_TEXT PASSAGE_
- - - - - - -

Initially, we note that the Garcia defendants correctly contend that plaintiffs’ notice of appeal is premature because it was filed prior to the service of a copy of the order and judgment from which the appeal was taken with notice of entry *1475(see Matter of Danial R.B. v Ledyard M., 35 AD3d 1232, 1232 [2006]; see generally CPLR 5513 [a]). Nevertheless, in the exercise of our discretion and in the interest of judicial economy, we will address the merits of the appeal (see Danial R.B., 35 AD3d at 1232).

Plaintiffs do not challenge the basis for Allstate’s denial of coverage. Instead, plaintiffs contend that Gioia is an insured under the policy and that Pauline is an additional insured under the policy. We reject those contentions. The policy covered as an insured person any member of decedent’s household if such person was a relative of decedent or a dependent person in decedent’s care. Although Gioia is decedent’s niece and was residing at the property at the time of the loss, she was not a resident of decedent’s “household” inasmuch as decedent was not living at the subject property, but in a nursing home, at the time of the loss. “ ‘The term household has been characterized as ambiguous or devoid of any fixed meaning . . . and, as such, its interpretation requires an inquiry into the intent of the parties . . . The interpretation must reflect the reasonable expectation and purpose of the ordinary business [person] when making an insurance contract . . . and the meaning which would be given it by the average [person]’ ” (Farm Family Cas. Ins. Co. v Nason, 89 AD3d 1401, 1402 [2011]). Although that term “ ‘should ... be interpreted in a manner favoring coverage, as should any ambiguous language in an insurance policy’ ” (id.), we cannot interpret the policy to provide coverage when the named insured and the relative do not live in the same “household” at the time of the loss. Furthermore, although Pauline was listed as an additional insured on the 2009 Allstate application, she is not listed as an additional insured on the declarations page of the 2012 Allstate policy. In view of the foregoing, we conclude that the court properly granted Allstate’s motion insofar as it sought dismissal of the breach of contract cause of action.

- - - - - - -

_INFORMATION SUPPLIED_
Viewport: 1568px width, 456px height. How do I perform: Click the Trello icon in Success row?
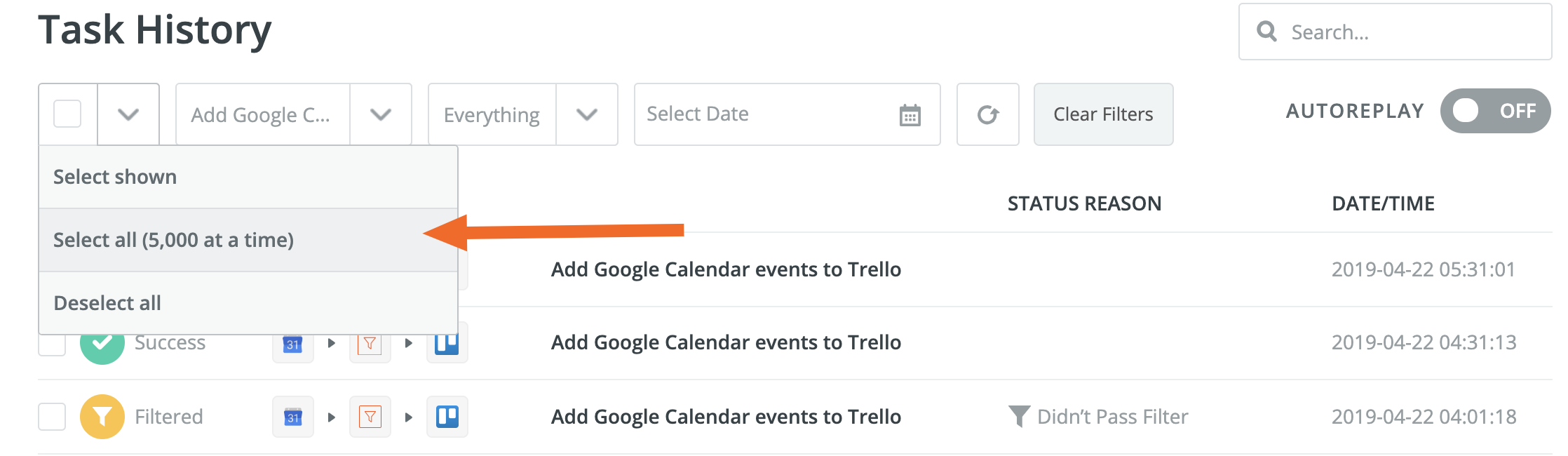tap(447, 344)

- - - - - - -

Reproduce the passage of the court opinion above between "Initially, we note" and "AD3d at 1232).", inclusive, word for word.

_ANSWER IN FULL_
Initially, we note that the Garcia defendants correctly contend that plaintiffs’ notice of appeal is premature because it was filed prior to the service of a copy of the order and judgment from which the appeal was taken with notice of entry *1475(see Matter of Danial R.B. v Ledyard M., 35 AD3d 1232, 1232 [2006]; see generally CPLR 5513 [a]). Nevertheless, in the exercise of our discretion and in the interest of judicial economy, we will address the merits of the appeal (see Danial R.B., 35 AD3d at 1232).